▸ Supplied text
_ _ _ _ _ _ _

- →Microplastics found in 83% of global tap water samples. Australian mains water typically contains single-digit particles per litre.
- ✗Bottled water has roughly 2× the microplastic concentration of tap water. Switching to bottles makes things worse, not better.
- ✓RO removes >99% including nanoplastics. Solid carbon block (rated 1μm or below) removes most microplastics. UV, sediment, and KDF have no effect.
- →Health science is still developing — no definitive harm proven at current exposure levels, but it's a reasonable precaution.
- ✓Ask suppliers for the absolute micron rating of their carbon block — 1μm or below for reliable microplastic removal.
What are microplastics?
Microplastics are plastic particles smaller than 5 millimetres in diameter. They exist on a huge size spectrum — from fragments visible to the naked eye all the way down to nanoplastics smaller than 1 micrometre, which are invisible and can penetrate individual cells.

_ _ _ _ _ _ _

▸ Data for analysis
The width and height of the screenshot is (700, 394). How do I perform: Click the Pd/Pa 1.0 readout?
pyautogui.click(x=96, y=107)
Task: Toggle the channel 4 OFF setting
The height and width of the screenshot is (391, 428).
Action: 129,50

_ _ _ _ _ _ _

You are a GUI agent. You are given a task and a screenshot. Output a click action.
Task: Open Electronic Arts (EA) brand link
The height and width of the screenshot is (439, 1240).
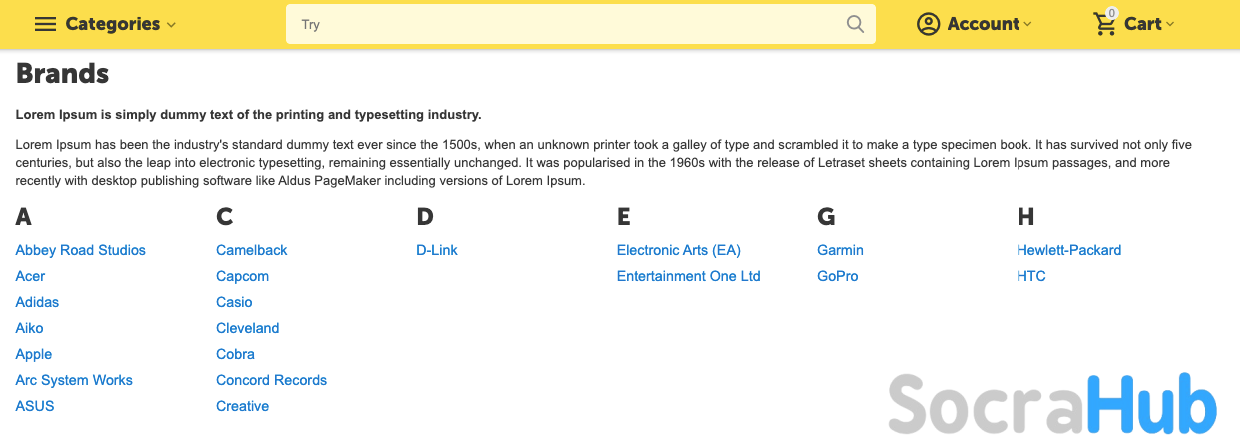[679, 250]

_ _ _ _ _ _ _

▸ Task 1
In the microplastics text, what share of global tap water samples contained microplastics?
▸ Task 2
Reproduce the microplastics text word for word, starting at "- ✓Ask suppliers" and ending at "penetrate individual cells.".
▸ Task 3
Proceed with the microplastics text, picking up right after its final sentence.
The listing comes from a separate source and is unrelated to the microplastics text.

▸ Output 1
83%

▸ Output 2
- ✓Ask suppliers for the absolute micron rating of their carbon block — 1μm or below for reliable microplastic removal.
What are microplastics?
Microplastics are plastic particles smaller than 5 millimetres in diameter. They exist on a huge size spectrum — from fragments visible to the naked eye all the way down to nanoplastics smaller than 1 micrometre, which are invisible and can penetrate individual cells.

▸ Output 3
They come from two main sources. Primary microplastics are intentionally manufactured at small sizes — microbeads in personal care products, plastic pellets (nurdles) used as raw material in manufacturing, and synthetic fibres shed from clothing during washing. Secondary microplastics form when larger plastic items break down through UV exposure, physical weathering, and wave action.
Once in the environment, microplastics are effectively impossible to remove at scale. They've been found in the deepest ocean trenches, in Antarctic ice cores, in remote mountain air, and in the bodies of wildlife across the food chain. In Australia, they've been detected in Great Barrier Reef waters, in Sydney Harbour sediments, and in numerous drinking water studies.
Are microplastics in Australian tap water?
Yes — microplastics have been detected in tap water samples from Australian cities, as they have in virtually every country where drinking water has been tested. A major 2017 global study analysed tap water from multiple countries and found microplastic contamination in approximately 83% of samples. Australian samples were among those tested.
To be clear about context: the concentrations found in treated town water are generally low — typically single-digit to low double-digit particles per litre. This is significantly lower than the concentrations found in some bottled waters (more on that below) and in seafood. The contamination appears to enter the water supply through a combination of atmospheric deposition, pipe infrastructure, and limitations in water treatment.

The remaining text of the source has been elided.